§ Problema planteado
¿Puedes reproducir, sin alterar nada, todas las líneas del listado?

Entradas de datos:
|---|

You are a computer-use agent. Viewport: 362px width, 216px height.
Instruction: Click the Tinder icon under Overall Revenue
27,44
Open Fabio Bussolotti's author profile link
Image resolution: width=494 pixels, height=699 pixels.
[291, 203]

|---|

§ Solución propuesta
You are a computer-use agent. Viewport: 362px width, 216px height.
Instruction: Click the Tinder icon under Overall Revenue
27,44
Open Fabio Bussolotti's author profile link
Image resolution: width=494 pixels, height=699 pixels.
[291, 203]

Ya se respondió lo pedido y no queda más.